What is needed is every line of the material that contains "icon".

EXTRACTED MATERIAL
_ _ _
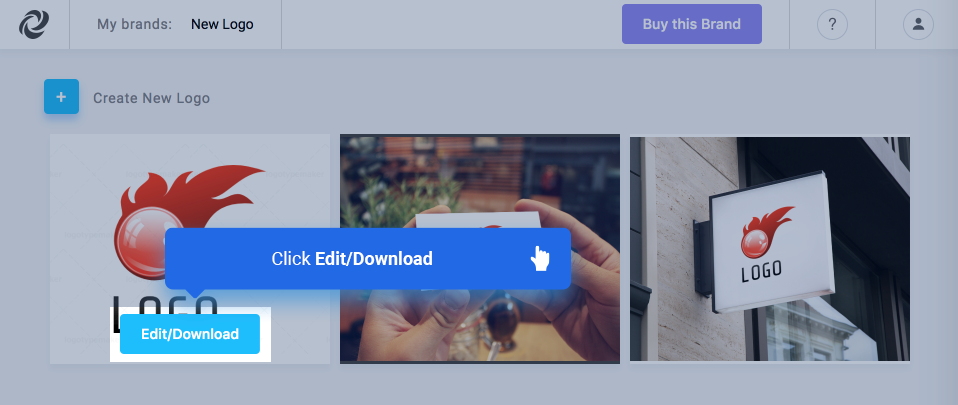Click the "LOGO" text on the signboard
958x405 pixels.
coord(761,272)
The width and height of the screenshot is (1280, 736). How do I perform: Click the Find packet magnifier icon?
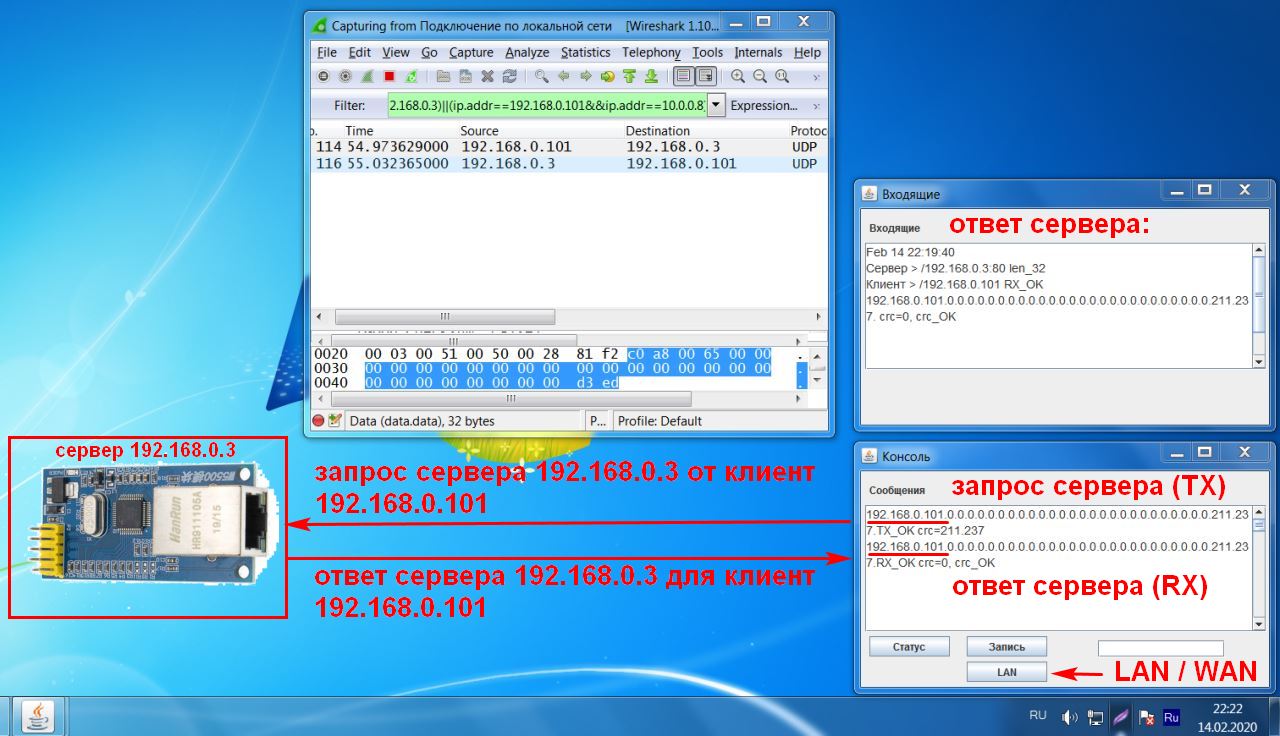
_ _ _
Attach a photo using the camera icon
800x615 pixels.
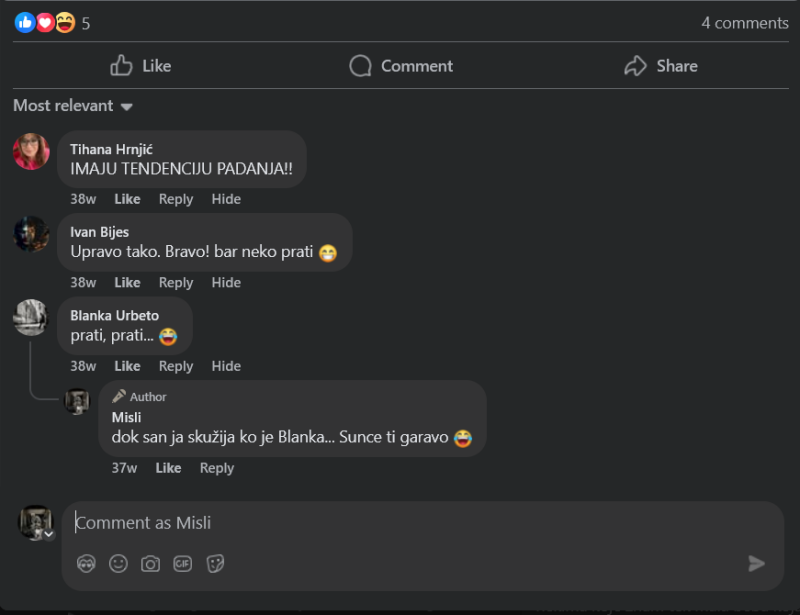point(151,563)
_ _ _
RESULT OF THE TASK
The width and height of the screenshot is (1280, 736). How do I perform: Click the Find packet magnifier icon?
Attach a photo using the camera icon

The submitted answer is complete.